Memberikannya satu kepadaku. Memintaku untuk segera mengeceknya.
Ayah, Ibuku, dan Ka neo sudah menungguku diluar sepertinya
mereka merasa cemas dan penasaran denganku. Mereka menungguku berbicara
“kayanya
honeymoon nya dipending deh, aku ..” belum selesai aku berbicara ka neo
memotongnya.
“kamu
hamil?” tanyanya antusias.
“iya..”
kedua orang tuaku dan ka neo lantas mengucapkan syukur. Aku memberikan hasil
testpack ku kepada mereka.
Namun rencana tetap berlanjut. Meski aku hamil, hari
itu kami tetap pergi honeymoon. Perjalananku baru dimulai dengan ka neo.
Merayakan kehamilanku.
BERLALU (chapter 14 Novel 'Sabtu yang kutunggu')
H-3
menuju sidang, panik bukan main. Segala sesuatunya harus sudah siap.
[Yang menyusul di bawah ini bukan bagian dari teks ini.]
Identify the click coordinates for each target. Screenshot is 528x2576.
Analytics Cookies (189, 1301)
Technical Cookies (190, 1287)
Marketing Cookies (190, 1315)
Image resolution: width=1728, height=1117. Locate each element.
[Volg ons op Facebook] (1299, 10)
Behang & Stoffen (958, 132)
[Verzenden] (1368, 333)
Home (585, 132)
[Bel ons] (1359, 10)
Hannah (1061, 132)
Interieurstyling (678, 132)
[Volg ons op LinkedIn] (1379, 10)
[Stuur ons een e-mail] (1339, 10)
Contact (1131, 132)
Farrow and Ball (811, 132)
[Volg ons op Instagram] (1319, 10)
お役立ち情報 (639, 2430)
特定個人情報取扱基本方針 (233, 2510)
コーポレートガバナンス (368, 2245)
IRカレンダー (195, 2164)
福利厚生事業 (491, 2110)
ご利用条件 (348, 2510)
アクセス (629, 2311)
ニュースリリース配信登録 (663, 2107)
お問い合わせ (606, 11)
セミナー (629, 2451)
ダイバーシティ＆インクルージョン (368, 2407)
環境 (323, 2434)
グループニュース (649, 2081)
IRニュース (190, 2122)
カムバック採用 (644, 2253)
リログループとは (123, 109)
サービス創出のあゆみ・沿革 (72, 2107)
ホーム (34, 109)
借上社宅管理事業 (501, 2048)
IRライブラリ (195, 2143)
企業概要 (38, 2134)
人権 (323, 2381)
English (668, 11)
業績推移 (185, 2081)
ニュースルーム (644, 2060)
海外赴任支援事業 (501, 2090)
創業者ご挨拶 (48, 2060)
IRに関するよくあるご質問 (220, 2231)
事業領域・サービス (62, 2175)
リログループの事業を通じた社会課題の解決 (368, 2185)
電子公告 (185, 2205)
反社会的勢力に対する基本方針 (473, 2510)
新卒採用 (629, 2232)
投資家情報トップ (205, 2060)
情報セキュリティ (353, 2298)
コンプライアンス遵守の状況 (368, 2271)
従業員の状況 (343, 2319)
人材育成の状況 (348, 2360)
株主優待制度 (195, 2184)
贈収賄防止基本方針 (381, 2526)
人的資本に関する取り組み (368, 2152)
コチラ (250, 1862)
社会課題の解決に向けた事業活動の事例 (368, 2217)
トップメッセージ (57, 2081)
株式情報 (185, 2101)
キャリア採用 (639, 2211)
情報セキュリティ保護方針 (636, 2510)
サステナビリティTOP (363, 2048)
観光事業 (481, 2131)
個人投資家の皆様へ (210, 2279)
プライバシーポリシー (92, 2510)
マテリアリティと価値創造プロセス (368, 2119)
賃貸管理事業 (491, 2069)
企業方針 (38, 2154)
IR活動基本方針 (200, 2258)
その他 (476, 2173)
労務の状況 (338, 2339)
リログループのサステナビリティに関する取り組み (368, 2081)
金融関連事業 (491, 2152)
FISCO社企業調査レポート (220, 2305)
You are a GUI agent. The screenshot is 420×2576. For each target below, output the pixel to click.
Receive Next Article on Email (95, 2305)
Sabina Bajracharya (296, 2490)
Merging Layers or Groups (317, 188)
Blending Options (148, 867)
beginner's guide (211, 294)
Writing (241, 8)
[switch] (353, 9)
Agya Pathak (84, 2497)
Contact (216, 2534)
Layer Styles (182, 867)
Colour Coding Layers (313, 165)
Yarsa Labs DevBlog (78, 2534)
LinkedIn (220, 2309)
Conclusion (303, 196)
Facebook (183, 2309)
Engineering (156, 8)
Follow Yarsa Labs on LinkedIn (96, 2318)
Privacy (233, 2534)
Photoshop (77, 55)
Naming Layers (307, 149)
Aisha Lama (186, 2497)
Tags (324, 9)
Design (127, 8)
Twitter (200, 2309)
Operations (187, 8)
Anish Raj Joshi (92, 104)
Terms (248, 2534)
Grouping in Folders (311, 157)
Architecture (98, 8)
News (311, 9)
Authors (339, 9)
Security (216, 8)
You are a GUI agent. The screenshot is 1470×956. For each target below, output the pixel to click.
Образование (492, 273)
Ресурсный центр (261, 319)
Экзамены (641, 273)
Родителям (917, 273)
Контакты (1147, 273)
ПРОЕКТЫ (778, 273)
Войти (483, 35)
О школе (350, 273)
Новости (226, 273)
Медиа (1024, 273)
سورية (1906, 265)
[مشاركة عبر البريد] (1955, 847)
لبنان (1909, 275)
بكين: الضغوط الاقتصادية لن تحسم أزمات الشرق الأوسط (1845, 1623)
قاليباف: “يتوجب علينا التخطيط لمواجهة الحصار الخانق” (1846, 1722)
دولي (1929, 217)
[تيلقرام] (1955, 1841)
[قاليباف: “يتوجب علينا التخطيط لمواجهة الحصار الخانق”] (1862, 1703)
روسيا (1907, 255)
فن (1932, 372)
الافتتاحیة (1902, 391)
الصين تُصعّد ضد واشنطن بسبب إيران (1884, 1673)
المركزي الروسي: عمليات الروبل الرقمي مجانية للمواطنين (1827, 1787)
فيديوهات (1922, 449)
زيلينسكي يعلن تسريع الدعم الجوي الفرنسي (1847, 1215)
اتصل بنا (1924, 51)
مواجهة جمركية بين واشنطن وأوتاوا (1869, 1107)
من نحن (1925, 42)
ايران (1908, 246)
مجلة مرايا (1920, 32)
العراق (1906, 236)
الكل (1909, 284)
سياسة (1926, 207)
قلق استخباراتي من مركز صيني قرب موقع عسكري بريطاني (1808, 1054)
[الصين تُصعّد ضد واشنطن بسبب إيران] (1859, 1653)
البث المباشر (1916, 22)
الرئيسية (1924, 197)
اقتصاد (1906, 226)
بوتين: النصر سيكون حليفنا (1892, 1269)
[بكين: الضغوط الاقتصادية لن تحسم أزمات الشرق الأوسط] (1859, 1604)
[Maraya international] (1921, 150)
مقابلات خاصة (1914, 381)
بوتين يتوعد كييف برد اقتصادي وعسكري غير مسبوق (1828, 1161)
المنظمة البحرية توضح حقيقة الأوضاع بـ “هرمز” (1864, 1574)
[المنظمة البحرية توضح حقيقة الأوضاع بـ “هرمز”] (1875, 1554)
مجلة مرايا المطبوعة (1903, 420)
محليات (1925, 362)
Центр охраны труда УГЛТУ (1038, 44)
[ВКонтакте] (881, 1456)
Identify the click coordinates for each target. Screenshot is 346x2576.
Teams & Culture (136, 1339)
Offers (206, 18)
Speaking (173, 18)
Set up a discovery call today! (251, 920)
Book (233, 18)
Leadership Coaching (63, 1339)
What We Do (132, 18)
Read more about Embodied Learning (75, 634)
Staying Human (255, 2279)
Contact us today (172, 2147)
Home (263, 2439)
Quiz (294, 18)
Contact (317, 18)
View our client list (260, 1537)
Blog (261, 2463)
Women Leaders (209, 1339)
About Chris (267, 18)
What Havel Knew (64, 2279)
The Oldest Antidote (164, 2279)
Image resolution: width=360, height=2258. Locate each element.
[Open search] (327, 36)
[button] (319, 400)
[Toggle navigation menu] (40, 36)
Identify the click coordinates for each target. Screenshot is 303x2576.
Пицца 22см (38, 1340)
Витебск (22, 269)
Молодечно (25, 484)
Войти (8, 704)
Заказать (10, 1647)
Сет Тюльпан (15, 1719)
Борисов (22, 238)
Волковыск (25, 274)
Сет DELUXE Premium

Sudah
tidak ada kesalahan. Hardcover, penulisan, komputer, handphone, aplikasi juga
siap.
Aku membuat sebuah aplikasi
menggunakan android pemrograman, aplikasi untuk belajar iqra lengkap dengan
suara untuk anak sd dan juga balita. Aku sendiri tidak menyangka aku bisa
menyelesaikannya sendiri. Ka neo sering sekali menawariku bantuan untuk
mengerjakan skripsi. Aku selalu menolak tawarannya. Dia sendiri sama sekali
tidak tahu aplikasi yang aku buat. Aku tidak mau dibilang mencari keuntungan
karena dekat dengannya. Berusaha sendiri sebisa mungkin. Jangan manja dan ketergantungan
dengan laki-laki dalam hal ini,
karena ini skripsiku,
mungkin untuk hal-hal lain aku sering sekali ketergantungan dengan dia.
Kamu udah siap?, jangan
lupa berdoa. Jangan panik.
Tetep
aja panik. Kalo nanti aplikasinya ngadat gimana?
Kamu aneh-aneh aja,
sekarang ngadat ga?. Kamu cek dulu
Udah..
ga ada error, bug ada tapi masih dalam batas kewajaran
Kalau bisa bug nya juga
diilangin
Udah
coba, tapi massih belum bisa
Dosen atau temen-temen
kamu sadar ga ada bug nya?
Engga
ka, mereka malah bilang nya aplikasinya enteng banget. Padahal file gambar sama
file suaranya beribu-ribu, tapi jadinya juga Cuma 24,56kb
Itu bisa?, gimana caranya
Hoki
ka
Hahaha.. ada-ada aja,
yaudah kaka meeting dulu. Have a nice day cantik
Have
a great day handsome
Masa-masa terakhir. Semuanya
dipertaruhkan disini. Empat tahun kuliah dan semuanya ditentukan dari aplikasi
yang aku buat. Semoga semuanya berjalan lancar.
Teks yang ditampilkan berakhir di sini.